The young girl's father knew in his heart his daughters betrothed was a good man, who loved his daughter deeply. After all, he could have condemned her when he was told she was expecting, but he was a man of honor and was committed to their marriage. Standing strong at Natser’s gate with his wife, they waved with forced smiles until the group was out of sight.
The young husband’s family was originally from a small town outside the city. A stone mason by training, he was strong with large, rough hands with which he shaped large stones for Herod’s building program, although tenderhearted toward his young bride. He regretted she had to travel so far in her current condition, but he also trusted this was part of Elohim’s greater plan for the coming child.
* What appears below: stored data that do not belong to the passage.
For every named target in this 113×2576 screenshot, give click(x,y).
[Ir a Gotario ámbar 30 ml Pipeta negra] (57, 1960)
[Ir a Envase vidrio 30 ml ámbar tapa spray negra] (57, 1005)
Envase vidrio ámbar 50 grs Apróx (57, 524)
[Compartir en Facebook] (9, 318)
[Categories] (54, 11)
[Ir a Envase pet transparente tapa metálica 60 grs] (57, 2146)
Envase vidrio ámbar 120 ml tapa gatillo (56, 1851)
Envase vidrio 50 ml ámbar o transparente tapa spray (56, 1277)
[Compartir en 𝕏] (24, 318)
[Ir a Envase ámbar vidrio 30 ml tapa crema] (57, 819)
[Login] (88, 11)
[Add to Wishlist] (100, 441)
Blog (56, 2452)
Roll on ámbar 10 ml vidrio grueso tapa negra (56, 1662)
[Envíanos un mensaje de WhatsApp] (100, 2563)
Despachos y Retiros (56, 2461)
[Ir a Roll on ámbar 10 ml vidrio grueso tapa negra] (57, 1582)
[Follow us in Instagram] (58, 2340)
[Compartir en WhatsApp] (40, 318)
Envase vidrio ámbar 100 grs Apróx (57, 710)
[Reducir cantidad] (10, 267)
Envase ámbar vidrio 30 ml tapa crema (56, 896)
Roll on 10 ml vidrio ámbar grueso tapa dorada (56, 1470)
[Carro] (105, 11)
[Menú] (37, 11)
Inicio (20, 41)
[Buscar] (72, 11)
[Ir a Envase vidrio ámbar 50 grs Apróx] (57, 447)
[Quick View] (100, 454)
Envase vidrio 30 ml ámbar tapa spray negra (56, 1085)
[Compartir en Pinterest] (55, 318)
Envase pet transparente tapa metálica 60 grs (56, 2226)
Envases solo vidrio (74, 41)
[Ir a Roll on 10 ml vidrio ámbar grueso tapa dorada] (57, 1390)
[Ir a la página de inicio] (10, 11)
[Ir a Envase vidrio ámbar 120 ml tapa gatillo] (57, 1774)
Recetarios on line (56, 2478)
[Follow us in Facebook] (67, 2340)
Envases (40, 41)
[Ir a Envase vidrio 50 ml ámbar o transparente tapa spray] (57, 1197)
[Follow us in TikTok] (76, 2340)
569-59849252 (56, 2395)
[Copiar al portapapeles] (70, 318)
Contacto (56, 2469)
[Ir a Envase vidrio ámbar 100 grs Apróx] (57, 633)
The journey was normally a four days walk, but soon they fell behind the others because the young mother tired quickly and needed to rest more frequently. As the young couple approached the small village, they passed people camped along the road between the village and the city on the hill. Her husband grew concerned about a place for them to stay, but believed his family would be willing to help them find a place to rest. Finally, they entered the village and jostled through the narrow streets full of trailers toward his relative’s home.
A lamp illuminated the courtyard as the pair approached. As he gently held his bride’s arm, the family quickly encircled the weary travelers offering cushions, bread and figs. Unfortunately, the kataluma (Greek for guest rooms, place to eat or lodge, often on the roof) was already occupied by those who had arrived the day before.
The young mother was exhausted, and the other women understood the urgency to find a place for her to rest. After some discussion, the only available space that offered any privacy was the phatne (Greek, stall). Considering it was past the Spring, the ewes with their lambs would be in the fields. The birthing stalls would be empty, clean, provide protection from the elements, just what was needed.
The women prepared for the coming birth, gathering supplies, washing her face, hands and feet while the men went ahead to prepare the space with fresh straw and using blankets to make a soft place for the young mother. There was much to do, the baby would soon arrive.
And everyone went to their own town to register. So Joseph also went up from the town of Nazareth in Galilee to Judea, to Bethlehem the town of David, because he belonged to the house and line of David. He went there to register with Mary, who was pledged to be married to him and was expecting a child. While they were there, the time came for the baby to be born, and she gave birth to her firstborn, a son. She wrapped him in cloths and placed him in a manger, because there was no guest room available for them. Luke 2:3-7 NIV
Abba Father, Your love for us far exceeds our comprehension. For You so loved us that You sent Your One and Only Son into this world so we might be saved. We are grateful for our families lovingly sacrifice to care for us. Even when our earthly families short, Your love never fails to provide everything we need in other ways. Teach us to be generous, compassionate and demonstrate genuine concern for others. May we keep loving one another as brothers and sisters, to not forget to show hospitality to strangers, for by so doing some people have shown hospitality to angels without knowing it (Hebrews 13:1-2). Fulfilling the needs of others may actually be more of a blessing to us than to those receiving our gifts. Love is the only thing that when given away creates more than was given. We thank you Father for Your faithfulness and Your priceless gift of love as we anticipate the celebration of Jesus' birth.